Output the exact lines that start at the one containing "The height and" and continue to the last line of the entries below; do not output pictures.

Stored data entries
● ● ● ● ●
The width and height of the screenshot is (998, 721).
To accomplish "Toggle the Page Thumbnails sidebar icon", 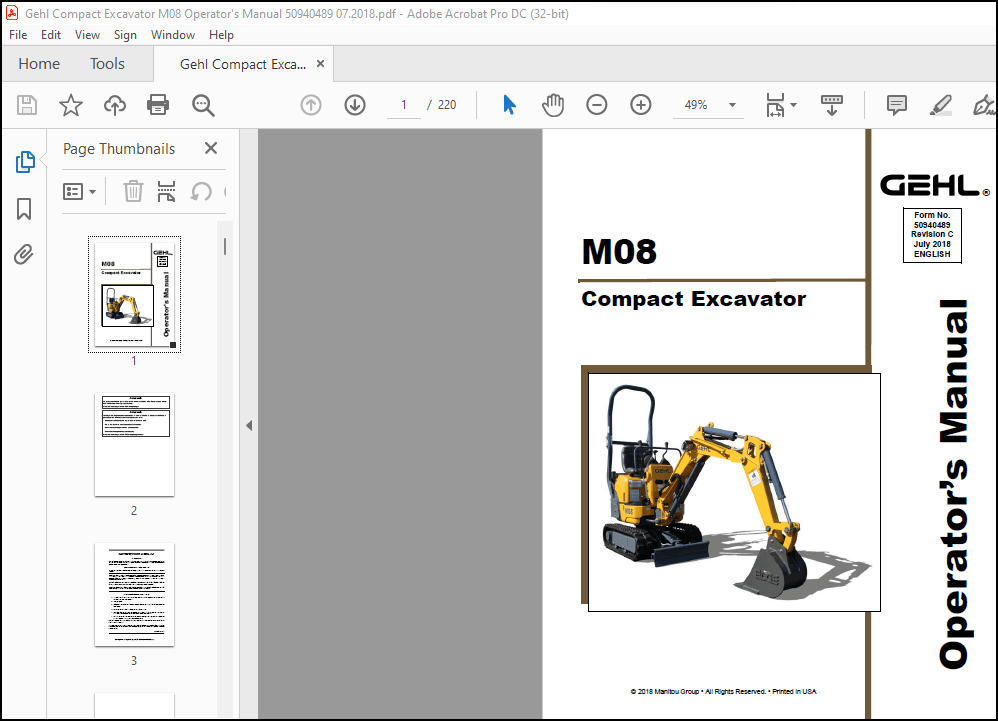I will coord(22,161).
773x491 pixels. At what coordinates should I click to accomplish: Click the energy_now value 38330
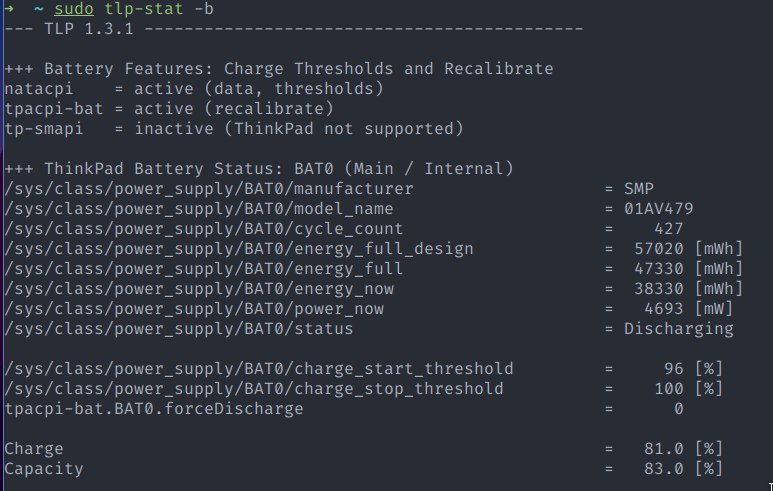(x=659, y=288)
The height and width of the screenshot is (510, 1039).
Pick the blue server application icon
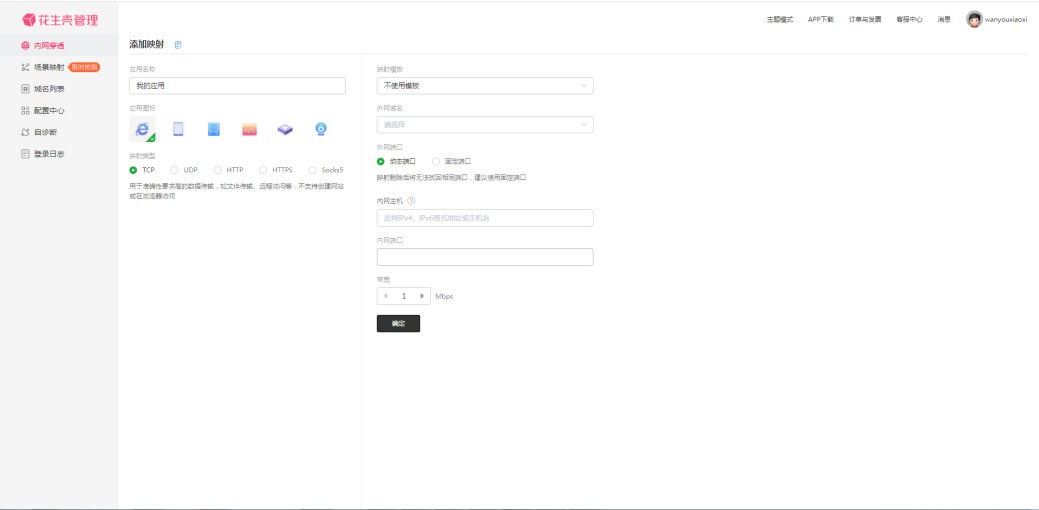[x=213, y=129]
● ● ● ● ●
_Exercise result:_
The height and width of the screenshot is (510, 1039).
Pick the blue server application icon
[x=213, y=129]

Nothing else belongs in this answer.